------ DOCUMENT PASSAGE

Williams spent almost a half century at the bank — and its predecessor Trust Co. of Georgia — and as CEO built a reputation for steady, cautious leadership.

In a 1991 interview with American Banker, Williams said "We don't want to make a mistake. … But if we make one, it's not likely going to be doing something wrong. It's going to be not doing something we should have done."

During Williams' tenure as SunTrust CEO, the bank in 1995 consolidated the various banking units that had used their historical names under the SunTrust brand. SunTrust also made an agreement to operate in-store banking at Publix Super Markets, and it grew the bank both organically and through acquisitions. 

SunTrust acquired Nashville, Tennessee-based Equitable Securities Co. in 1997, adding functions such as underwriting debt and equity offerings from clients. Other deals included the acquisition of Richmond, Virginia-based Crestar Financial in 1998.

Williams put SunTrust in an interesting position in the 1990s, getting it to a size where it could remain independent but not big enough to be on the same footing as what would become Bank of America and First Union-Wachovia, said Paul Davis, a former American Banker editor and reporter, in an email on Thursday.

------------
------ COLLECTED MATERIAL

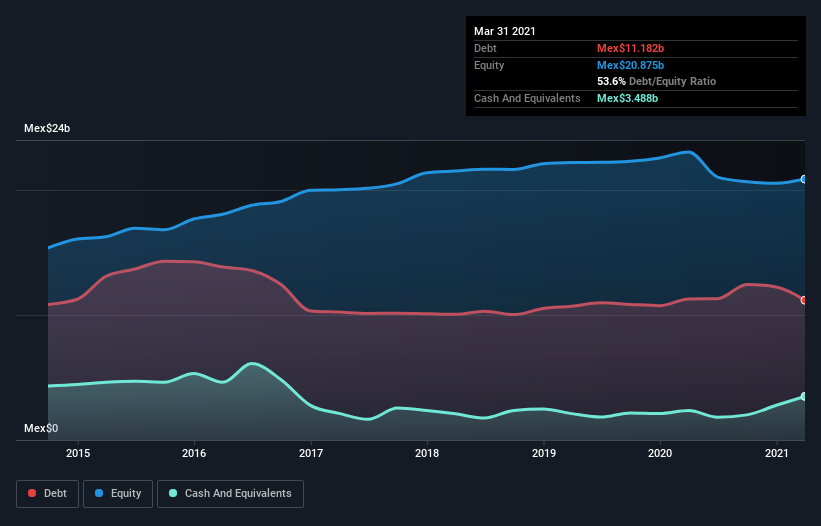Click the blue Equity legend dot
Viewport: 821px width, 526px height.
pyautogui.click(x=99, y=493)
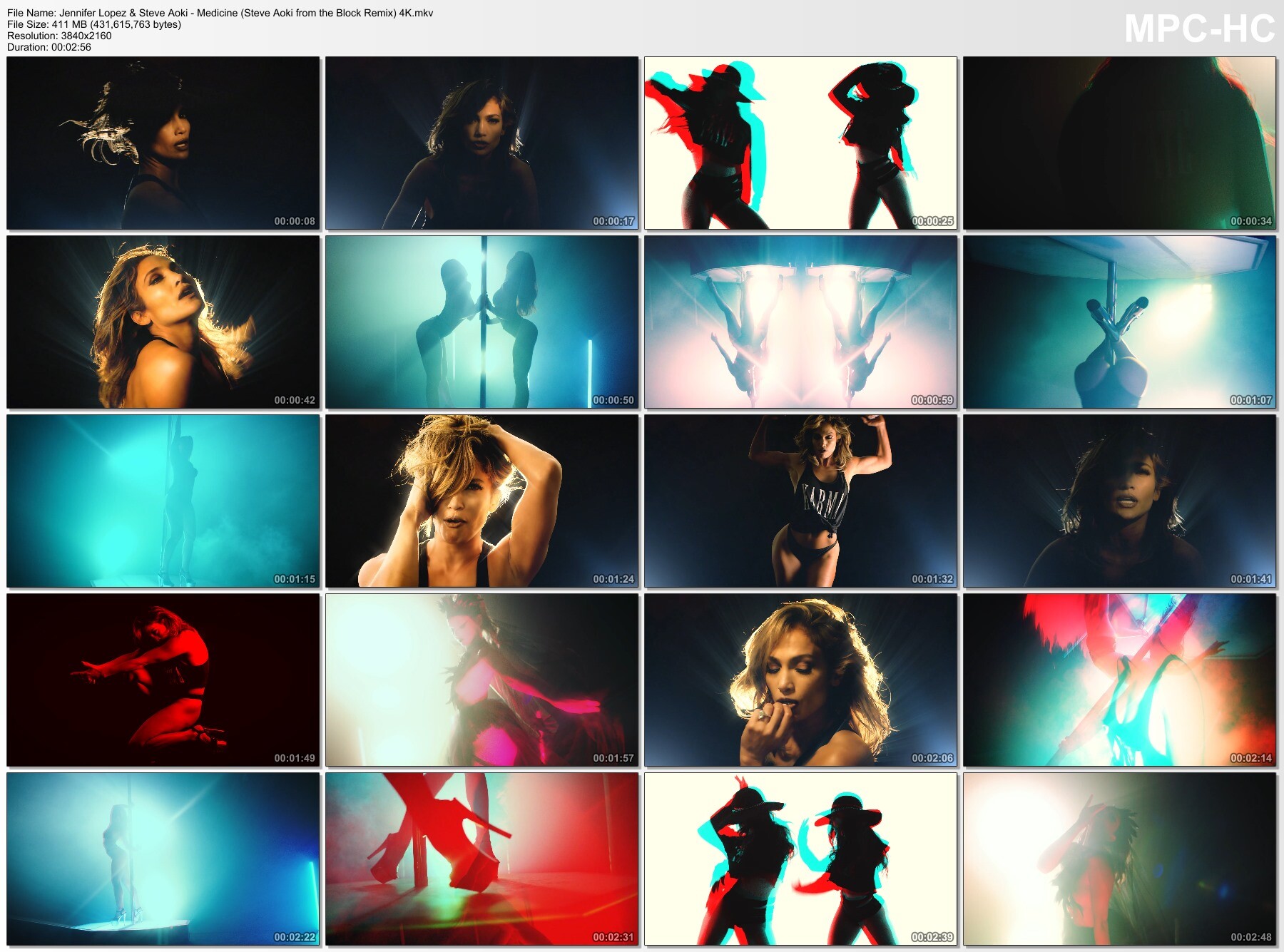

------------

[GOAL]
Please answer from the SunTrust passage: in what year did SunTrust acquire Crestar Financial?

[SOLUTION TO THIS PROBLEM]
1998